Sometimes a core-use-cases includes other nearby processes or the flow decisions leading to or exiting from the use-case. You’ll need to decide those boundaries and then document them. This is why the processes in your workflow do not represent your use-cases in a 1:1 fashion.
[Danger] At this point it’s going to be tempting to just make these core-use-cases into services. In fact, it’s fair to say most teams make this mistake. It’s so common that this one mistake accounts for much of what is known as the software crisis. We’re not going to drill down on this any further than to say, “resist the temptation.” Take the next step, which is the hardest step to take.
With our core-use-cases in hand we want to look at the likely areas of volatility surrounding our use-cases. This is a crucial step. Do not skip this step. It’s also the hardest step, requiring the most insight and skill.
To build robust software, our services must be encapsulated within a system designed to protect us from the impact of change. Volatilities are the aspects of the processes likely to change. By identifying the areas of volatility and then making these areas the basis for our design, we will be able to contain the impact of changes. Volatility-based decomposition should be practiced at all levels of your software, but it’s particularly important to get it right at the service/workflow level.

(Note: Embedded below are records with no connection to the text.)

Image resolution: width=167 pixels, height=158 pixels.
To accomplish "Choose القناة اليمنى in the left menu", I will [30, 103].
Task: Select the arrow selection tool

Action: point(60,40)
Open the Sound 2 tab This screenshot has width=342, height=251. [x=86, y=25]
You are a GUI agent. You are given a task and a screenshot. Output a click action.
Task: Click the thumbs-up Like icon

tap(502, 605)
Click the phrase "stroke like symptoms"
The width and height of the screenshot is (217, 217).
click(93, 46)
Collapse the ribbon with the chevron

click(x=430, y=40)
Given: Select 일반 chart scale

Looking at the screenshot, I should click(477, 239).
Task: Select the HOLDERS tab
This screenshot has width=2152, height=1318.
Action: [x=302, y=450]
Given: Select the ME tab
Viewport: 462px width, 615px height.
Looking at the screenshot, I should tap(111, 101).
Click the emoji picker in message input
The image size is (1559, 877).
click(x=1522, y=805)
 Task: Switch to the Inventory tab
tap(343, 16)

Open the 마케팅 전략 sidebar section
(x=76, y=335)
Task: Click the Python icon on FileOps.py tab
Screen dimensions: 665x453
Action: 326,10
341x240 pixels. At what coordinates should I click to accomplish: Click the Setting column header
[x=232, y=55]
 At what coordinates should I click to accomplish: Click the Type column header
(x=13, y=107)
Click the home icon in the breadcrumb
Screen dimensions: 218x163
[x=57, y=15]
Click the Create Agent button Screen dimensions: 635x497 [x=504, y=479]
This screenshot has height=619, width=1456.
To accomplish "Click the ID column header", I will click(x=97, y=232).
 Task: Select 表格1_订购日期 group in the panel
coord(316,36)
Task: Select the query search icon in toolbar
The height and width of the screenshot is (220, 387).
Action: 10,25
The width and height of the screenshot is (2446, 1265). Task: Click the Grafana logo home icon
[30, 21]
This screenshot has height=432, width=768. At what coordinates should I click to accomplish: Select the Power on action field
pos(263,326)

We can consider at least two axis of volatility. Changes that happen at a point in time across different customer types and changes that happen across time for the same customer type. There are other forms of volatility, but those are the primary axis-of-volatility.
We create a list of these volatilities and then we try to group them by their similarity. It is these groupings that should become our services. For example, if our use-cases require multiple data feed and we find that there is volatility around the nature of the feeds (perhaps because there are multiple vendors that supply the feeds via multiple formats), then we might consider having a FeedManagerService to encapsulate this volatility.
The results of our analysis will reveal the volatilities that will be the services within our design. Each service should be crafted to encapsulate at least one, and hopefully several, sources of volatility. This will lead to less rework and higher robustness as things inevitably changes and our volatilities become a reality. Designing this way will help to future proof our design. The goal is to encapsulate an entire volatility within one component/service. When a change is realized it should be fully contained within this one component/service.
We want to end up with just a few services that encapsulate all of our areas of volatility. Each of our core-use-cases should naturally find a home within one of our services. If not, then there is still more analysis needed. The important thing is that the system be designed around areas of volatility. A system designed directly from our list of processes will suffer from functional decomposition.
A system designed using functional decomposition (taking the list of processes and just making them services or methods), and ignoring the volatilities, will mean that each time one of our volatilities becomes a reality our system will require change. But it’s actually worse than that. Because our system will have been designed around the processes, a change to one process is likely to have ripple effects, often into many of the other processes, require the changing of many parts of our system. Designing this way we will have exposed our system to the maximum amount of risk from the maximum number of change types. We can do better. So we use the areas of likely volatility as our design guide, not the processes themselves.